Cardiotoxicity in Trastuzumab-Treated Breast Cancer Patients

November 15, 2013

Two studies indicate that older women with trastuzumab-treated breast cancer and those who undergo radiation to the left chest wall may be at risk for increased rates of cardiotoxicity.

Two recently published studies add to the literature detailing the cardiotoxicity associated with the use of trastuzumab in treating HER2-positive breast cancer. The two studies indicated that older women with trastuzumab-treated breast cancer and those who undergo radiation to the left chest wall may be at risk for increased rates of cardiotoxicity.

In the first study, published in the Journal of Clinical Oncology, Mariana Chavez-MacGregor, MD, of the University of Texas MD Anderson Cancer Center, and colleagues found that the rate of trastuzumab-related congestive heart failure found in older patients with breast cancer from Medicare databases was higher than that typically reported in clinical trials.

“Among older patients, the rate of congestive heart failure are higher than among young and healthier patients with breast cancer, and as physicians, we should be aware of such increased risk so congestive heart failure can be identified and treated in a timely manner,” the researchers wrote. “Our study provides real-world information that will be useful for clinicians when discussing the risk and benefits of breast cancer therapy among older patient with breast cancer.”

Chavez-MacGregor and colleagues conducted a retrospective analysis of 2,203 women aged 66 years or older with trastuzumab-treated breast cancer taken from the SEER-Medicare and Texas Cancer Registry-Medicare database. All women were diagnosed between 2005 and 2009. The median age of the cohort was 71 years.

Data indicated that congestive heart failure occurred in 29.4% of women assigned trastuzumab compared with 18.9% of women who were not (P < .001). In all, trastuzumab users had an almost twofold increased risk for congestive heart failure (HR = 1.95; 95% CI, 1.75-2.17).

In addition, the researchers found that patients older than 80 years (HR = 1.53; 95% CI, 1.16-2.10), those with coronary artery disease (HR = 1.82; 95% CI, 1.34-2.48), and those with hypertension (HR = 1.24; 95% CI, 1.02-1.50) had an increased risk for congestive heart failure.

The second study was a retrospective study of 124 patients with early breast cancer assigned to treatment with chemotherapy and trastuzumab between 2005 and 2010. The study was published in Breast Cancer Research and Treatment.

In it, researchers recorded cardiac events occurring after treatment with trastuzumab, defined as a reduction in left ventricular ejection fraction of more than 10% for a baseline echocardiography. The median age of patients in this study was 51 years.
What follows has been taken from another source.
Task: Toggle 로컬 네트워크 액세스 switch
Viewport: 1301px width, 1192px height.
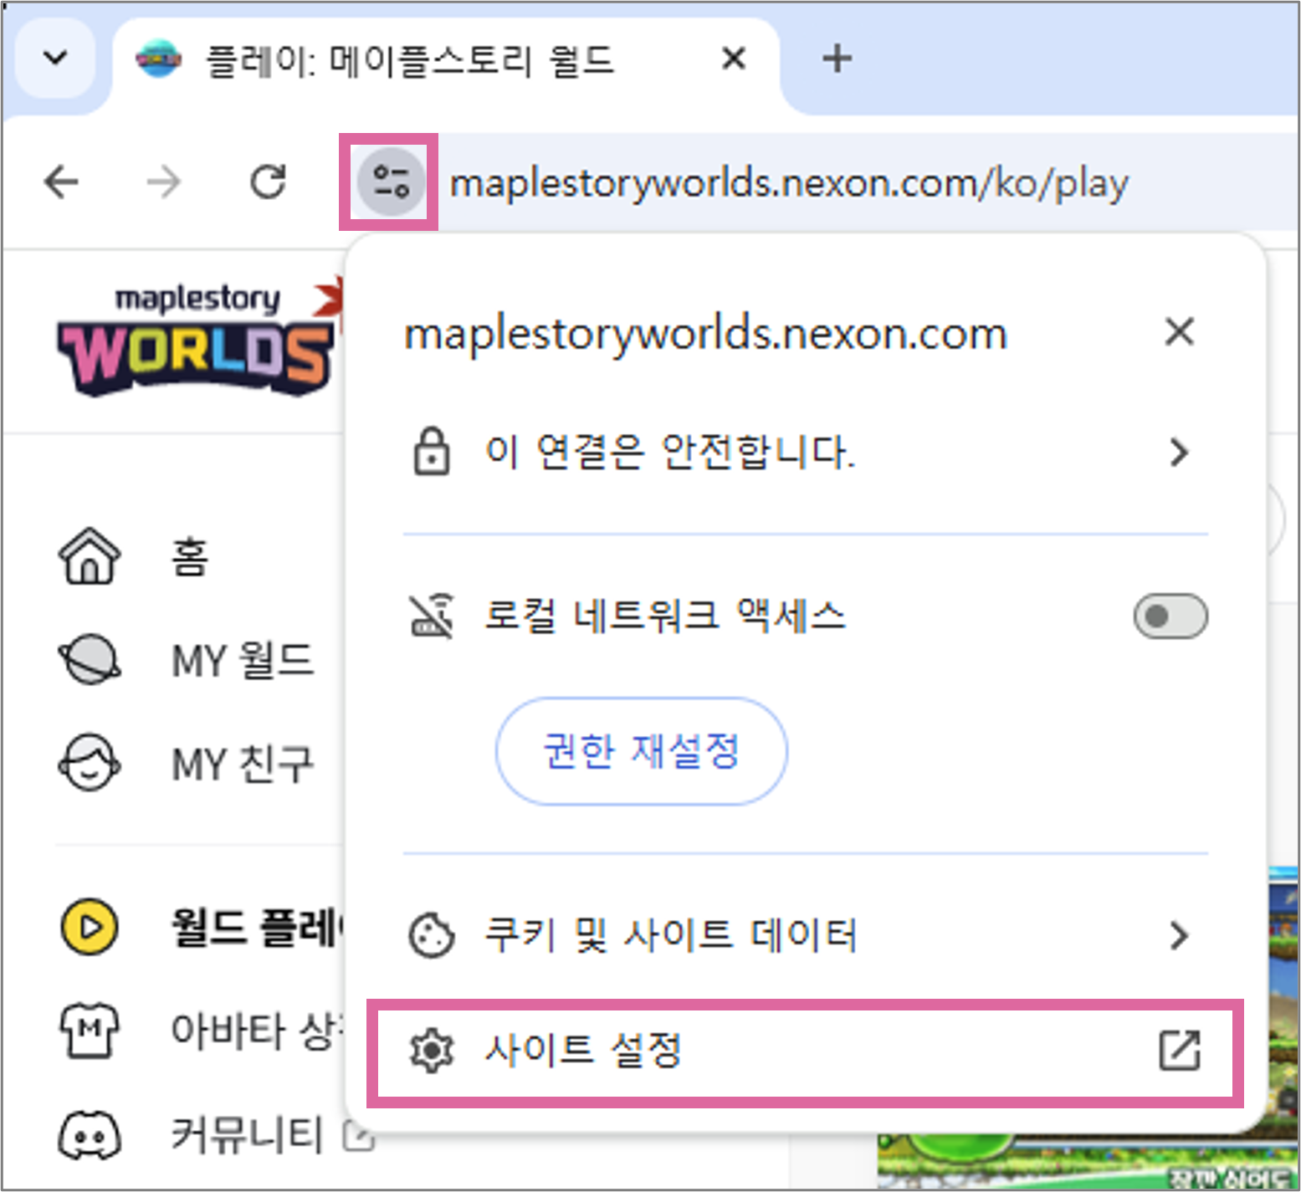Action: pos(1170,616)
Overall, 21% of patients in the study had a cardiac event, and 7% of patients had to discontinue treatment with trastuzumab. The majority of patients in the study were treated with anthracycline-cyclophosphamide. At baseline the mean left ventricular ejection fraction was 64.29% compared with 61.97% during trastuzumab treatment (P < .001).

Although trastuzumab loading dose did not affect the occurrence of cardiac events, left chest wall radiation did.

“The presence of any cardiac risk factor caused a trend toward increased risk, not statistically significant,” the researchers wrote. “No connection was found between possible cardioprotective drugs and reduced rates of toxicity.”